▶ **DA FARE**: Riporta il tratto del testo sull'assoluzione di Cappato da "Aiuto al suicidio, Cappato" fino a "ora una legge.", sostituendo "Consulta" con "Corte Costituzionale".

Aiuto al suicidio, Cappato assolto: «Il fatto non sussiste»

La decisione della Corte d’assise di Milano segue la sentenza della Consulta: ora una legge.

La sentenza è stata accolta da un applauso: assolto perché il fatto non sussiste. Quando nel febbraio del 2017 Marco Cappato accompagnò Fabiano Antoniani (noto come dj Fabo) in una clinica svizzera per morire non commise alcun reato.

L’assoluzione sentenziata ieri dalla Corte d’assise di Milano era in qualche modo attesa dopo che a settembre la Corte Costituzionale aveva decretato la non punibilità di Cappato, a completare il quadro cominciato il 14 febbraio del 2018, quando la procuratrice aggiunta Tiziana Siciliano aveva chiesto l’assoluzione piena per l’esponente radicale. «Dj Fabo è stato libero di morire con dignità», ha detto la pm in aula. Lo stesso Cappato, prima della camera di consiglio che ha portato alla sentenza, aveva pronunciato davanti ai giudici una dichiarazione spontanea: «In piena sintonia e assonanza con le motivazioni che avete prospettato rimettendovi alla Corte Costituzionale la mia è una motivazione di libertà, di diritto alla autodeterminazione individuale, naturalmente all’interno di determinate condizioni, è per questo che ho aiutato Fabiano».

Soddisfatta anche Valeria Imbrogno, la compagna di Antoniani. «Fabiano mi avrebbe chiesto di festeggiare, siamo arrivati alla vittoria per lui – ha detto -. Ha sempre combattuto, sono felice. La battaglia continua per tutti gli altri, quando ha iniziato voleva proprio che fosse una battaglia di libertà per tutti e oggi ci è riuscito».

Prima di tutto questo, l’udienza è stata anche interrotta a un certo punto della mattinata a causa della notizia della morte della madre di Cappato, ricoverata in ospedale a Milano da qualche giorno. Il radicale è uscito dall’aula dove è stato consolato dalla moglie e poi, con gli occhi rossi e la faccia decisamente provata, è tornato a sedersi in prima fila per assistere al dibattimento.

▶ **INFORMAZIONI**:
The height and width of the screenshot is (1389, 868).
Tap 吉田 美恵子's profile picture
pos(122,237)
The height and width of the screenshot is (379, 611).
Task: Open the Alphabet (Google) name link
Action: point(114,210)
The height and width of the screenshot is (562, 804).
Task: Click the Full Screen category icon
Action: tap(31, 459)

▶ **SOLUZIONE**:
Aiuto al suicidio, Cappato assolto: «Il fatto non sussiste»

La decisione della Corte d’assise di Milano segue la sentenza della Corte Costituzionale: ora una legge.